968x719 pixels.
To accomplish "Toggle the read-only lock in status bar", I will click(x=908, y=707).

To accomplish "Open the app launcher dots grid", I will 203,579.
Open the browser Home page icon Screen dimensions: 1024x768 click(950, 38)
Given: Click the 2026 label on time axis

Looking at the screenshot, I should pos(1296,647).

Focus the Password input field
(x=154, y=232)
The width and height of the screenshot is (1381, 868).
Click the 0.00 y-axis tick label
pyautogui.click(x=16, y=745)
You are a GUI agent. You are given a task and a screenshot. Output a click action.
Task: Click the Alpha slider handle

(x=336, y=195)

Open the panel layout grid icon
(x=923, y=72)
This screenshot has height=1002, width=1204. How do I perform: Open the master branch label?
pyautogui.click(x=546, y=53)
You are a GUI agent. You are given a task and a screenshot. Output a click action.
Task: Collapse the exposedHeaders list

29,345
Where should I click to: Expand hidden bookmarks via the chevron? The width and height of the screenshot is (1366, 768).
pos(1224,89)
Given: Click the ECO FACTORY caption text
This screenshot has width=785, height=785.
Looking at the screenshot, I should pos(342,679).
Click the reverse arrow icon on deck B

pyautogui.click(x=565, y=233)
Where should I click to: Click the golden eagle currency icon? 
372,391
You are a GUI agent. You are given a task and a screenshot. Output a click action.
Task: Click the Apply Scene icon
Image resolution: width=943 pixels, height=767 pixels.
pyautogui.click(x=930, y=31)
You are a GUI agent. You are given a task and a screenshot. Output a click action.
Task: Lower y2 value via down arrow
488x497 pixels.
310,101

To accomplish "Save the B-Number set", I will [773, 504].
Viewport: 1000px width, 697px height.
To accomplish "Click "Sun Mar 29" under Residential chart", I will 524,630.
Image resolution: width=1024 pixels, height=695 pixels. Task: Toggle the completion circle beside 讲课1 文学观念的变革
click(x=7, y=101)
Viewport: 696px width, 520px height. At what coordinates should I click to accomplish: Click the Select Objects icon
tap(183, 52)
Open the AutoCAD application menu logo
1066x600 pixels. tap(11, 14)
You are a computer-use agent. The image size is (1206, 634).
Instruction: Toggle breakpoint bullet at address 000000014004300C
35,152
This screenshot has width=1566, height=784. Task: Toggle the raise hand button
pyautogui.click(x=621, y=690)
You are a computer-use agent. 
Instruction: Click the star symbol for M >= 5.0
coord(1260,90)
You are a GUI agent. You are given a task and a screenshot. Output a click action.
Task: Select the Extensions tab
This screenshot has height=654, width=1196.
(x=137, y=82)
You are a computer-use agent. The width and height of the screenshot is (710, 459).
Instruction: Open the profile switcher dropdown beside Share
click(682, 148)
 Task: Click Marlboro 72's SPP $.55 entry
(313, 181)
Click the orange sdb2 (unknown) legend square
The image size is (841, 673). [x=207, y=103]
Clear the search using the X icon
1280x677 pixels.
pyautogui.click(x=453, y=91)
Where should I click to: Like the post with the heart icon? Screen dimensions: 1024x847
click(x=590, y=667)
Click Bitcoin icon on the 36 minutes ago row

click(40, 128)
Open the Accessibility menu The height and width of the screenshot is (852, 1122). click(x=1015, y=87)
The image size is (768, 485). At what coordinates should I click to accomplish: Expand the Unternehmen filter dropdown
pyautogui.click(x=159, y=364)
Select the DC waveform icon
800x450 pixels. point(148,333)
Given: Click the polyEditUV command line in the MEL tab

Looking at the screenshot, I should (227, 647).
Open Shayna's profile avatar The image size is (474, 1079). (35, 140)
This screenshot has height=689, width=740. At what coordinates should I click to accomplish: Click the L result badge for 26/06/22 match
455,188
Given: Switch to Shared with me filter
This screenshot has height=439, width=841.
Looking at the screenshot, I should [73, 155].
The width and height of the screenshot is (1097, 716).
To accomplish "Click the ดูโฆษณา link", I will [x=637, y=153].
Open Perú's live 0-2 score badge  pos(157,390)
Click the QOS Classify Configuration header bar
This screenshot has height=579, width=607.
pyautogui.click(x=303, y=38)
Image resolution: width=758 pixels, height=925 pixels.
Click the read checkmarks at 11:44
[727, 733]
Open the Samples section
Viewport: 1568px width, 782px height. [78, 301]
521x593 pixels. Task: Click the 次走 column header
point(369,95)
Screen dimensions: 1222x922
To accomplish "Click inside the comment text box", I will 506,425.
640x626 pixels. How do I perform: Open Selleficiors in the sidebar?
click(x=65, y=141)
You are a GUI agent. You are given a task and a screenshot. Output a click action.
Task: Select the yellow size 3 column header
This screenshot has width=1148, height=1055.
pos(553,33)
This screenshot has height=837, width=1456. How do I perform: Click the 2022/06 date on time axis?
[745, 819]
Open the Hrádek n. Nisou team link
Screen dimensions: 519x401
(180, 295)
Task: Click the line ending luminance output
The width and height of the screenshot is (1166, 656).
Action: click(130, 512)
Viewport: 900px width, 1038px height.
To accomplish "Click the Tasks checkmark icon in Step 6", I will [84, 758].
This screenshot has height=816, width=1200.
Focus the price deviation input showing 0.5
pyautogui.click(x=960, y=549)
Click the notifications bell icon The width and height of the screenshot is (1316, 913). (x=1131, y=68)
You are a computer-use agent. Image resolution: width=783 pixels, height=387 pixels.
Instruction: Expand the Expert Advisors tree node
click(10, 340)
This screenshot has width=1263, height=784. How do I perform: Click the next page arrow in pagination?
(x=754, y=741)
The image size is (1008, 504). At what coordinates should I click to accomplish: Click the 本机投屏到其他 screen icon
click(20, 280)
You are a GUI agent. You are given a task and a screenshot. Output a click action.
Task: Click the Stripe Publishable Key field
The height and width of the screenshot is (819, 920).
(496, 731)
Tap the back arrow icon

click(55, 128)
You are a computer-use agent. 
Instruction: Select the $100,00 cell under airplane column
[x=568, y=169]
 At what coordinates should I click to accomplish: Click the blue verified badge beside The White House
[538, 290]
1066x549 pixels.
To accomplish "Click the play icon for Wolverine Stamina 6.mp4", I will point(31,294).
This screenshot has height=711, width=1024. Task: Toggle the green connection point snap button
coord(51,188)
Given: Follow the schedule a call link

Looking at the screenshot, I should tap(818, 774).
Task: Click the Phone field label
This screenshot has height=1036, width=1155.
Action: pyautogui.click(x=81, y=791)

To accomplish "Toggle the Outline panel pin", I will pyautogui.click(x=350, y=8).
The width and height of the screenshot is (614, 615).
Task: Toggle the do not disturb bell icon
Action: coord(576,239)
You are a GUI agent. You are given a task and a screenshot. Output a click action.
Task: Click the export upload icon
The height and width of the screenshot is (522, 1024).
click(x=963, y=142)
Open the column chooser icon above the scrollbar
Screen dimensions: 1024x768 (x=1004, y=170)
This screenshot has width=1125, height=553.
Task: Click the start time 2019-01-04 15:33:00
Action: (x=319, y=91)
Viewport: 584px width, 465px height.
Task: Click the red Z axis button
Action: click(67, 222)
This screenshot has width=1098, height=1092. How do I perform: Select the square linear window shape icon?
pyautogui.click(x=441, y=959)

****************************************

### What is being asked
Each record must be duplicated exactly, with none missing.

### Task answer
968x719 pixels.
To accomplish "Toggle the read-only lock in status bar", I will click(x=908, y=707).

To accomplish "Open the app launcher dots grid", I will 203,579.
Open the browser Home page icon Screen dimensions: 1024x768 click(950, 38)
Given: Click the 2026 label on time axis

Looking at the screenshot, I should pos(1296,647).

Focus the Password input field
(x=154, y=232)
The width and height of the screenshot is (1381, 868).
Click the 0.00 y-axis tick label
pyautogui.click(x=16, y=745)
You are a GUI agent. You are given a task and a screenshot. Output a click action.
Task: Click the Alpha slider handle

(x=336, y=195)

Open the panel layout grid icon
(x=923, y=72)
This screenshot has height=1002, width=1204. How do I perform: Open the master branch label?
pyautogui.click(x=546, y=53)
You are a GUI agent. You are given a task and a screenshot. Output a click action.
Task: Collapse the exposedHeaders list

29,345
Where should I click to: Expand hidden bookmarks via the chevron? The width and height of the screenshot is (1366, 768).
pos(1224,89)
Given: Click the ECO FACTORY caption text
This screenshot has width=785, height=785.
Looking at the screenshot, I should pos(342,679).
Click the reverse arrow icon on deck B

pyautogui.click(x=565, y=233)
Where should I click to: Click the golden eagle currency icon? 
372,391
You are a GUI agent. You are given a task and a screenshot. Output a click action.
Task: Click the Apply Scene icon
Image resolution: width=943 pixels, height=767 pixels.
pyautogui.click(x=930, y=31)
You are a GUI agent. You are given a task and a screenshot. Output a click action.
Task: Lower y2 value via down arrow
488x497 pixels.
310,101

To accomplish "Save the B-Number set", I will [773, 504].
Viewport: 1000px width, 697px height.
To accomplish "Click "Sun Mar 29" under Residential chart", I will 524,630.
Image resolution: width=1024 pixels, height=695 pixels. Task: Toggle the completion circle beside 讲课1 文学观念的变革
click(x=7, y=101)
Viewport: 696px width, 520px height. At what coordinates should I click to accomplish: Click the Select Objects icon
tap(183, 52)
Open the AutoCAD application menu logo
1066x600 pixels. tap(11, 14)
You are a computer-use agent. The image size is (1206, 634).
Instruction: Toggle breakpoint bullet at address 000000014004300C
35,152
This screenshot has width=1566, height=784. Task: Toggle the raise hand button
pyautogui.click(x=621, y=690)
You are a computer-use agent. 
Instruction: Click the star symbol for M >= 5.0
coord(1260,90)
You are a GUI agent. You are given a task and a screenshot. Output a click action.
Task: Select the Extensions tab
This screenshot has height=654, width=1196.
(x=137, y=82)
You are a computer-use agent. The width and height of the screenshot is (710, 459).
Instruction: Open the profile switcher dropdown beside Share
click(682, 148)
 Task: Click Marlboro 72's SPP $.55 entry
(313, 181)
Click the orange sdb2 (unknown) legend square
The image size is (841, 673). [x=207, y=103]
Clear the search using the X icon
1280x677 pixels.
pyautogui.click(x=453, y=91)
Where should I click to: Like the post with the heart icon? Screen dimensions: 1024x847
click(x=590, y=667)
Click Bitcoin icon on the 36 minutes ago row

click(40, 128)
Open the Accessibility menu The height and width of the screenshot is (852, 1122). click(x=1015, y=87)
The image size is (768, 485). At what coordinates should I click to accomplish: Expand the Unternehmen filter dropdown
pyautogui.click(x=159, y=364)
Select the DC waveform icon
800x450 pixels. point(148,333)
Given: Click the polyEditUV command line in the MEL tab

Looking at the screenshot, I should (227, 647).
Open Shayna's profile avatar The image size is (474, 1079). (35, 140)
This screenshot has height=689, width=740. At what coordinates should I click to accomplish: Click the L result badge for 26/06/22 match
455,188
Given: Switch to Shared with me filter
This screenshot has height=439, width=841.
Looking at the screenshot, I should [73, 155].
The width and height of the screenshot is (1097, 716).
To accomplish "Click the ดูโฆษณา link", I will [x=637, y=153].
Open Perú's live 0-2 score badge  pos(157,390)
Click the QOS Classify Configuration header bar
This screenshot has height=579, width=607.
pyautogui.click(x=303, y=38)
Image resolution: width=758 pixels, height=925 pixels.
Click the read checkmarks at 11:44
[727, 733]
Open the Samples section
Viewport: 1568px width, 782px height. [78, 301]
521x593 pixels. Task: Click the 次走 column header
point(369,95)
Screen dimensions: 1222x922
To accomplish "Click inside the comment text box", I will 506,425.
640x626 pixels. How do I perform: Open Selleficiors in the sidebar?
click(x=65, y=141)
You are a GUI agent. You are given a task and a screenshot. Output a click action.
Task: Select the yellow size 3 column header
This screenshot has width=1148, height=1055.
pos(553,33)
This screenshot has height=837, width=1456. How do I perform: Click the 2022/06 date on time axis?
[745, 819]
Open the Hrádek n. Nisou team link
Screen dimensions: 519x401
(180, 295)
Task: Click the line ending luminance output
The width and height of the screenshot is (1166, 656).
Action: click(130, 512)
Viewport: 900px width, 1038px height.
To accomplish "Click the Tasks checkmark icon in Step 6", I will [84, 758].
This screenshot has height=816, width=1200.
Focus the price deviation input showing 0.5
pyautogui.click(x=960, y=549)
Click the notifications bell icon The width and height of the screenshot is (1316, 913). (x=1131, y=68)
You are a computer-use agent. Image resolution: width=783 pixels, height=387 pixels.
Instruction: Expand the Expert Advisors tree node
click(10, 340)
This screenshot has width=1263, height=784. How do I perform: Click the next page arrow in pagination?
(x=754, y=741)
The image size is (1008, 504). At what coordinates should I click to accomplish: Click the 本机投屏到其他 screen icon
click(20, 280)
You are a GUI agent. You are given a task and a screenshot. Output a click action.
Task: Click the Stripe Publishable Key field
The height and width of the screenshot is (819, 920).
(496, 731)
Tap the back arrow icon

click(55, 128)
You are a computer-use agent. 
Instruction: Select the $100,00 cell under airplane column
[x=568, y=169]
 At what coordinates should I click to accomplish: Click the blue verified badge beside The White House
[538, 290]
1066x549 pixels.
To accomplish "Click the play icon for Wolverine Stamina 6.mp4", I will point(31,294).
This screenshot has height=711, width=1024. Task: Toggle the green connection point snap button
coord(51,188)
Given: Follow the schedule a call link

Looking at the screenshot, I should tap(818, 774).
Task: Click the Phone field label
This screenshot has height=1036, width=1155.
Action: pyautogui.click(x=81, y=791)

To accomplish "Toggle the Outline panel pin", I will pyautogui.click(x=350, y=8).
The width and height of the screenshot is (614, 615).
Task: Toggle the do not disturb bell icon
Action: coord(576,239)
You are a GUI agent. You are given a task and a screenshot. Output a click action.
Task: Click the export upload icon
The height and width of the screenshot is (522, 1024).
click(x=963, y=142)
Open the column chooser icon above the scrollbar
Screen dimensions: 1024x768 (x=1004, y=170)
This screenshot has width=1125, height=553.
Task: Click the start time 2019-01-04 15:33:00
Action: (x=319, y=91)
Viewport: 584px width, 465px height.
Task: Click the red Z axis button
Action: click(67, 222)
This screenshot has width=1098, height=1092. How do I perform: Select the square linear window shape icon?
pyautogui.click(x=441, y=959)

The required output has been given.